The Women of Nordic Combined Can to Look to Ski Jumpers for Hope
A Quick Film Review
As the Nordic combined competition gets underway at Beijing 2022 now, I'm reminded that this is now the only Olympic sport discipline - across both the Winter and Summer Games - that is exclusively contested by men. While there was some hope that this inequity would have been rectified in time for this year, the wait goes on. But momentum is on Nordic combined's women's side - they compete now on a World Cup circuit and in the Nordic World Ski Championships (since the 2020/21 season), and the International Olympic Committee's drumbeat toward gender equality is only getting louder under President Thomas Bach's tenure.
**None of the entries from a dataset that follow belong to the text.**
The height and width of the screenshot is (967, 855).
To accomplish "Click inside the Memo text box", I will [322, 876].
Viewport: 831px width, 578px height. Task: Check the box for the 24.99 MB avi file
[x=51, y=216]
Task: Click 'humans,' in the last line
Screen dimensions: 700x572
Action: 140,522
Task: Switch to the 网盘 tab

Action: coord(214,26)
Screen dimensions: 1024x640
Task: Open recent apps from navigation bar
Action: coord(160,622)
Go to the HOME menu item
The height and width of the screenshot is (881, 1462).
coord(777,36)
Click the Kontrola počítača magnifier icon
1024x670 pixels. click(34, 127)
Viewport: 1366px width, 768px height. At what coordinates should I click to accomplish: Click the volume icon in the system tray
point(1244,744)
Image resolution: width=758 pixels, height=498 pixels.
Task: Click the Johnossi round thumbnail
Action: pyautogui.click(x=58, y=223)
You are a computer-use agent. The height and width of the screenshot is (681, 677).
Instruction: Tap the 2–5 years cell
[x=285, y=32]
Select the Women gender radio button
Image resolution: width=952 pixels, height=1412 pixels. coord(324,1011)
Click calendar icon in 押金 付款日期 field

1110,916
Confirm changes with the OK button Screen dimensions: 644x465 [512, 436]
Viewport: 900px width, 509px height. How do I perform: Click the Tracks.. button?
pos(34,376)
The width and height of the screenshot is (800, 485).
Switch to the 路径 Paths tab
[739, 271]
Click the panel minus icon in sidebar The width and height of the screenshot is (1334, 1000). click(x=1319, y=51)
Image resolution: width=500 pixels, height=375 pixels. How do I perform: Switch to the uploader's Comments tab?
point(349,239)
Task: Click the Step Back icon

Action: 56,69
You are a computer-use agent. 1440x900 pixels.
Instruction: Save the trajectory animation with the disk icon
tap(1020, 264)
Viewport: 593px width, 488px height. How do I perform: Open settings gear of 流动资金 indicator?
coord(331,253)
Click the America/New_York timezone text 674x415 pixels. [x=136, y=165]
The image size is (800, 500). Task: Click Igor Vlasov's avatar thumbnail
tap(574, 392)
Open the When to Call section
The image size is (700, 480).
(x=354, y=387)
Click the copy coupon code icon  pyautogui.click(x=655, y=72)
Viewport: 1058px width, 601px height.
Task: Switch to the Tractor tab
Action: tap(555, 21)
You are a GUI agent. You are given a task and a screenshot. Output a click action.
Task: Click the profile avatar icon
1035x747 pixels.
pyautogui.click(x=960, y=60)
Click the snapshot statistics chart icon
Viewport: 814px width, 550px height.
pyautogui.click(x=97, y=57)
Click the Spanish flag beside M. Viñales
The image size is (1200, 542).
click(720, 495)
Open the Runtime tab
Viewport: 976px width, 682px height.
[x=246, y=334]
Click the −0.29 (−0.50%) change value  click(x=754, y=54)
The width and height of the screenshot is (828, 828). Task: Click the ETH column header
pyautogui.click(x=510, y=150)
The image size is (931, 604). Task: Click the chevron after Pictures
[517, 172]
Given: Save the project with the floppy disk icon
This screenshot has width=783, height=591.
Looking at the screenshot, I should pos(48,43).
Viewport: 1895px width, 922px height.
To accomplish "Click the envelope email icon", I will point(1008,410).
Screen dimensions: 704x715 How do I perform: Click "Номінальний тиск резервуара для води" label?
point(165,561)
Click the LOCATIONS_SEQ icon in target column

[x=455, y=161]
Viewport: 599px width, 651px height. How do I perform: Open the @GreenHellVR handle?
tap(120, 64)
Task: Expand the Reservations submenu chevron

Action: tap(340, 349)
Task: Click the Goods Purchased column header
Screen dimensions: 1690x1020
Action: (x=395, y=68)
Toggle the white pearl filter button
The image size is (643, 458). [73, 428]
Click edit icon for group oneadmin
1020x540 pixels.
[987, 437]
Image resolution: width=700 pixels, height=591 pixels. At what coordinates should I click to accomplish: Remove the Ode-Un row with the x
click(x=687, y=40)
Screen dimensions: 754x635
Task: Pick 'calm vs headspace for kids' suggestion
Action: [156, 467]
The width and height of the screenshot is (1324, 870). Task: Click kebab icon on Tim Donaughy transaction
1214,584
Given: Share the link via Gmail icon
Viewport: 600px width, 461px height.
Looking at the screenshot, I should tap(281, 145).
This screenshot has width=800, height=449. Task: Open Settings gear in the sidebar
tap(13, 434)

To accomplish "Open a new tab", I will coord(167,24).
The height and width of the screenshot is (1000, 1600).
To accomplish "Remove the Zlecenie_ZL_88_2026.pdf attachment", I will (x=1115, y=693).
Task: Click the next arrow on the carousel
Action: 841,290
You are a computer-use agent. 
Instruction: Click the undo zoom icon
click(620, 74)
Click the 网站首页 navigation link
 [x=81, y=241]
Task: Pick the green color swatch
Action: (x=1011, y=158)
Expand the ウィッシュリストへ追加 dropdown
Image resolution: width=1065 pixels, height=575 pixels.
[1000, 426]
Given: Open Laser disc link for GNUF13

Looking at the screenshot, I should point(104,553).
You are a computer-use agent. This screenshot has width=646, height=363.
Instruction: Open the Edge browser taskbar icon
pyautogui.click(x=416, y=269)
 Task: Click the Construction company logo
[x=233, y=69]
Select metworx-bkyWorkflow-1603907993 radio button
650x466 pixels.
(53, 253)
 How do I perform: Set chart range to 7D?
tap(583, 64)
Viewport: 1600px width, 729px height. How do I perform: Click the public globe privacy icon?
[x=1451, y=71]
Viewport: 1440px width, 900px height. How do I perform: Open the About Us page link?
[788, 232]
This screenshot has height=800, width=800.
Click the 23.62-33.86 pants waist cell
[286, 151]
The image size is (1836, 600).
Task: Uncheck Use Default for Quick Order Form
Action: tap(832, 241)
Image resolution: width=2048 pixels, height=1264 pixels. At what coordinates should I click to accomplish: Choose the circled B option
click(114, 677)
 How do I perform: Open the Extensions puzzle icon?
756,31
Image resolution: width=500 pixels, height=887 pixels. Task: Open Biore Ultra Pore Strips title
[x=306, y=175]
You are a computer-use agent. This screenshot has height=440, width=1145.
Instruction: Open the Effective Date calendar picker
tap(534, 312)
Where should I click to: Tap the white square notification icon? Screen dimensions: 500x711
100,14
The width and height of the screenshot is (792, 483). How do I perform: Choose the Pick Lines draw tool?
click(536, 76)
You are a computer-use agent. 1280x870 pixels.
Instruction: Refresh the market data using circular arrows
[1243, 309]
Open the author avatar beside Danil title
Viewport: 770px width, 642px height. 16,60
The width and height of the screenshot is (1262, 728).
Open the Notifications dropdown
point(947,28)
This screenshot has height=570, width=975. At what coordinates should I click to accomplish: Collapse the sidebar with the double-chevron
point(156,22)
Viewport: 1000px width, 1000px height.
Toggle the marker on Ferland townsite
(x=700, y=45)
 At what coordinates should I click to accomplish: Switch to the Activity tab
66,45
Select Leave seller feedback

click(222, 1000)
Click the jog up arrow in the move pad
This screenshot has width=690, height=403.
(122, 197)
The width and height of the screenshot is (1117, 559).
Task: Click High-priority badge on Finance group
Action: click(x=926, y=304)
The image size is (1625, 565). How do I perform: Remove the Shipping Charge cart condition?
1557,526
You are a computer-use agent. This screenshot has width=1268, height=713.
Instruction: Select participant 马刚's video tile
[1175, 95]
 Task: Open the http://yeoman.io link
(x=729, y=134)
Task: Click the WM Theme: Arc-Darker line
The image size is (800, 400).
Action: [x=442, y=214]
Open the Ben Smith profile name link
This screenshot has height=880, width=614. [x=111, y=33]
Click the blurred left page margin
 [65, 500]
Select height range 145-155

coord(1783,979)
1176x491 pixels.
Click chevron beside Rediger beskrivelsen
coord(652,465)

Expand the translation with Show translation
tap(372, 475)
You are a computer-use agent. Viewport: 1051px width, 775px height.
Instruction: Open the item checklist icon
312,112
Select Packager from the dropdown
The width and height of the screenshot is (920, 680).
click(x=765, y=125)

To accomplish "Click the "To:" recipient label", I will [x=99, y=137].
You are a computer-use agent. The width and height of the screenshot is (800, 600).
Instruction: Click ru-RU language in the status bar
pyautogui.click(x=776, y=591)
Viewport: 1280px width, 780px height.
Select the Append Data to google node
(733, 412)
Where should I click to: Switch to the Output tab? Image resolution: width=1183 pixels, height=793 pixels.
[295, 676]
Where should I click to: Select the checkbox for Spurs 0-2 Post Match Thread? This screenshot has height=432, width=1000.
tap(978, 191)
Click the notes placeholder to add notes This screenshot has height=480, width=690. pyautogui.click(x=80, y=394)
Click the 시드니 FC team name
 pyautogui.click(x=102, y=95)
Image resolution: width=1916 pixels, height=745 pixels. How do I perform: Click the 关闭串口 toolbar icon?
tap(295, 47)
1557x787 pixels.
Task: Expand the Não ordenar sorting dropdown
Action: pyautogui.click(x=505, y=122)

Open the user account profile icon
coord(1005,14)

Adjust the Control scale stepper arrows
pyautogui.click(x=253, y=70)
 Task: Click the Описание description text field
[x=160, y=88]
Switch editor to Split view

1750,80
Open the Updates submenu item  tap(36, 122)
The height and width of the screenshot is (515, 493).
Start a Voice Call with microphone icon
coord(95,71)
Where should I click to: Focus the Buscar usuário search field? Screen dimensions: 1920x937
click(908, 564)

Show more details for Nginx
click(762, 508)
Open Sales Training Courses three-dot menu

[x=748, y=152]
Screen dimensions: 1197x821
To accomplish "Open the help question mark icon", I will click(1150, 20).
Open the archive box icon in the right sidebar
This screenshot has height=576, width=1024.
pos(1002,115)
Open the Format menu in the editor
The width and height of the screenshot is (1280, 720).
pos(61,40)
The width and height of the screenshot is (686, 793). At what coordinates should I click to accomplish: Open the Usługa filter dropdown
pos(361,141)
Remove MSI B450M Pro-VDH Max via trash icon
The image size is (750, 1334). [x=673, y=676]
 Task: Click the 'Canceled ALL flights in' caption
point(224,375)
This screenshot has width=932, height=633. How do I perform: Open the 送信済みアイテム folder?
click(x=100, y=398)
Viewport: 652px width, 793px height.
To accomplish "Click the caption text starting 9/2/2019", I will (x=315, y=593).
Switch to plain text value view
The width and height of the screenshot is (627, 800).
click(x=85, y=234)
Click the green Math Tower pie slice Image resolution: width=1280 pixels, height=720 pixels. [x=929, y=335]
The fight to get women's ski jumping onto the Olympic program is the focus of director William Kerig's 2012 documentary film, Ready to Fly. Centered on the career of landmark world champion Lindsey Van, Kerig takes us through the tumultuous, growing pains-filled few years ahead of the 2011 IOC decision to add women to the ski jumping calendar for 2014.
"Don't forget, it's like jumping down from, let's say, about two meters on the ground about a thousand times a year, which seems not to be appropriate for ladies from a medical point of view."
That was the unfortunate position of then-president of the International Ski Federation, Gian Franco Kaspar in the mid-90s, and the perception these ski jumpers were battling against to earn respect as athletes looking for equal opportunity.
The Winter Games of Salt Lake 2002 - right in Van's Park City training ground - spurred awareness of the lack of support. Peter Jerome, the father of fellow competitor Jessica Jerome, launched Women's Ski Jumping USA to offer fundraising and promotion, leading to a push for inclusion at Vancouver 2010.
That the IOC declined to include the women for 2010 spurred a notorious court case that the women would eventually lose. Yet just the next year, buoyed by the support of the athletes' perseverance through a difficult 2011 World Championships, success was achieved with the announcement of women's ski jumping for the following Games.
It's warming in retrospect to know that the three leading athletes in Ready to Fly - Van, Jerome, and Sarah Hendrickson - all went on to compete in Sochi (finishing 15th, 10th, and 21st, respectively), allowing them to realize a dream for which they had fought for so long.
Ready to Fly doesn't take us through the Sochi Games - film production ended in 2011 - but the backstory to that Olympic debut is a testament to the struggle for equal rights and opportunity. Having to navigate a youth coaching system unused to women, to unfair team accommodation and travel support, to dismissive IOC representatives (the always blunt Dick Pound!) and the emotional toll of being the default spokesperson for the movement as world champion (Van)...these women (nevertheless) persisted.
So, the women - and all fans - of Nordic combined should take heart and inspiration...recent precedent is there, thanks to the ski jumpers of Ready to Fly. Fingers crossed for Milano Cortina 2026!